Some lessons don’t need to be learned, they are just already known. Canvas, a bad idea sprinkled with a little Gary Busey charm and some classic early-90’s movie music (long guitar chords with loud drum thumps) is a lesson that isn’t worth learning, unless you happen to be a martyr. That lesson is that art and action don’t mix. This movie never should have been attempted, and the world is no better off for it.
The lead role is an artist with a screw-up brother who is always getting him into trouble and whining obnoxiously. That last part is extremely important, because not only as the writing and acting for that particular role horrible, the character is so annoying as to make any scene involving him borderline unwatchable. Its not funny annoying, like the sidekick in National Treasure. It isn’t cute annoying, like Tina Fey in 30 Rock. Its simply painful. So, as I said, if you’re a martyr and truly want to see the most annoying performance in modern movie history, watch this film.
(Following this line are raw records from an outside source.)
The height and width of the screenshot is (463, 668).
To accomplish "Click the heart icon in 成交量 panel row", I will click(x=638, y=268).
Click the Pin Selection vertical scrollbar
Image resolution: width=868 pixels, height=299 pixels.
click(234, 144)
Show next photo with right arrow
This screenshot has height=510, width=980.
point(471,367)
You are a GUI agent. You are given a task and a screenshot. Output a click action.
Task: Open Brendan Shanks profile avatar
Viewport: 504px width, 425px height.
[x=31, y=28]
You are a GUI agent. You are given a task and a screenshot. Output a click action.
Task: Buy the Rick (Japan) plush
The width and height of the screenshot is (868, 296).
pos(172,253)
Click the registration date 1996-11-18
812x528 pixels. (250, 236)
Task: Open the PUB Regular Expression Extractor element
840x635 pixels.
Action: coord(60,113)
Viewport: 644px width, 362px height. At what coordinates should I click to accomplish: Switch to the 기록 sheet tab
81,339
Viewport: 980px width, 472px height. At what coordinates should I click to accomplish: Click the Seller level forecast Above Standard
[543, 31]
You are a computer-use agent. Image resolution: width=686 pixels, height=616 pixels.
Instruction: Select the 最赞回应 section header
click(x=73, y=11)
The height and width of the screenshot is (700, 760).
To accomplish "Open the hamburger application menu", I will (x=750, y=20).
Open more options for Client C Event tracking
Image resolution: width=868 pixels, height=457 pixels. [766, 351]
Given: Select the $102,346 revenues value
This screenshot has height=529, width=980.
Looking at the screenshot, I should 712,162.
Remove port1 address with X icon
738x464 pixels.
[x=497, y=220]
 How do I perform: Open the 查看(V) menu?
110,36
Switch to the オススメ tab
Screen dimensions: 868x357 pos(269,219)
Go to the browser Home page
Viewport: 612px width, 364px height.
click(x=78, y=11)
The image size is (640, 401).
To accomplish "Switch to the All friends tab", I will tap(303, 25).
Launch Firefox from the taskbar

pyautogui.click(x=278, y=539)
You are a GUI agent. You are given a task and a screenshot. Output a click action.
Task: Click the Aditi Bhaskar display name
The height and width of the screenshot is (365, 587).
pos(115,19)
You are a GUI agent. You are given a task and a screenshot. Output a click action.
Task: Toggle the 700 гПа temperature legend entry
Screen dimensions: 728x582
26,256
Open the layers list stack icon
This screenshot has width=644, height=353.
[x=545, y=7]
Busey plays the main antagonist of the film, and he performs adequately. But the movie isn’t centered around him, its centered around John Rhys-Davies and Vittorio Rossi, so needless to say the film doesn’t play to its strengths and simply flops overall. There is no tension, no relating with the characters, and no gripping scenes of any kind. There were times when I was watching where I wondered if it was actually a satire of the genre, but it seems much more likely that the movie was just poor than that the writers were incredibly, convolutedly witty.
I have a bit of an affinity for early 90’s films. But if you’re looking for a solid watch, go for In the Mouth of Madness, and skip Canvas.